(Beginning of Records)
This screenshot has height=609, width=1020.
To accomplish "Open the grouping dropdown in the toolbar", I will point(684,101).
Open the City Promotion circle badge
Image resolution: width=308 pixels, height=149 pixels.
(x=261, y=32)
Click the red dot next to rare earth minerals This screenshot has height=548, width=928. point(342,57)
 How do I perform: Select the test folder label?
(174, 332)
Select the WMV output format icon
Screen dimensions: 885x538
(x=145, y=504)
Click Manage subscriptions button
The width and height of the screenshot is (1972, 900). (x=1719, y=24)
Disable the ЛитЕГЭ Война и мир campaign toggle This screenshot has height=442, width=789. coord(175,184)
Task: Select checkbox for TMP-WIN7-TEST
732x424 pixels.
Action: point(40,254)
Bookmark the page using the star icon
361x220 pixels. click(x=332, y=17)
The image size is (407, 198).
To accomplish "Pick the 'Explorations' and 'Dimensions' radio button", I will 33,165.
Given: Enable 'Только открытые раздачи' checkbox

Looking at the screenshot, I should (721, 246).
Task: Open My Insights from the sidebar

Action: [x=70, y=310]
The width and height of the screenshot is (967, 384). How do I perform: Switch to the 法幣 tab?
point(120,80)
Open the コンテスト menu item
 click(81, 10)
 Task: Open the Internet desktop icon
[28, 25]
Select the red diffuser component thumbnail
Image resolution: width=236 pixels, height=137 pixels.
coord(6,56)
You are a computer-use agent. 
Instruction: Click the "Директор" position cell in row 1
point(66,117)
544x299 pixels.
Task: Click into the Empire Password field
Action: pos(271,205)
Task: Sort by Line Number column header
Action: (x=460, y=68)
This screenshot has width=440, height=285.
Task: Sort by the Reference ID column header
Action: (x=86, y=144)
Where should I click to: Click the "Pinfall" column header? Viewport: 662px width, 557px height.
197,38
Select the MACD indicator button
(End of Records)
◆ **What you need to do**: With no line skipped, repeat the records exactly.

◆ **Written solution**:
This screenshot has height=609, width=1020.
To accomplish "Open the grouping dropdown in the toolbar", I will point(684,101).
Open the City Promotion circle badge
Image resolution: width=308 pixels, height=149 pixels.
(x=261, y=32)
Click the red dot next to rare earth minerals This screenshot has height=548, width=928. point(342,57)
 How do I perform: Select the test folder label?
(174, 332)
Select the WMV output format icon
Screen dimensions: 885x538
(x=145, y=504)
Click Manage subscriptions button
The width and height of the screenshot is (1972, 900). (x=1719, y=24)
Disable the ЛитЕГЭ Война и мир campaign toggle This screenshot has height=442, width=789. coord(175,184)
Task: Select checkbox for TMP-WIN7-TEST
732x424 pixels.
Action: point(40,254)
Bookmark the page using the star icon
361x220 pixels. click(x=332, y=17)
The image size is (407, 198).
To accomplish "Pick the 'Explorations' and 'Dimensions' radio button", I will 33,165.
Given: Enable 'Только открытые раздачи' checkbox

Looking at the screenshot, I should (721, 246).
Task: Open My Insights from the sidebar

Action: [x=70, y=310]
The width and height of the screenshot is (967, 384). How do I perform: Switch to the 法幣 tab?
point(120,80)
Open the コンテスト menu item
 click(81, 10)
 Task: Open the Internet desktop icon
[28, 25]
Select the red diffuser component thumbnail
Image resolution: width=236 pixels, height=137 pixels.
coord(6,56)
You are a computer-use agent. 
Instruction: Click the "Директор" position cell in row 1
point(66,117)
544x299 pixels.
Task: Click into the Empire Password field
Action: pos(271,205)
Task: Sort by Line Number column header
Action: (x=460, y=68)
This screenshot has width=440, height=285.
Task: Sort by the Reference ID column header
Action: (x=86, y=144)
Where should I click to: Click the "Pinfall" column header? Viewport: 662px width, 557px height.
197,38
Select the MACD indicator button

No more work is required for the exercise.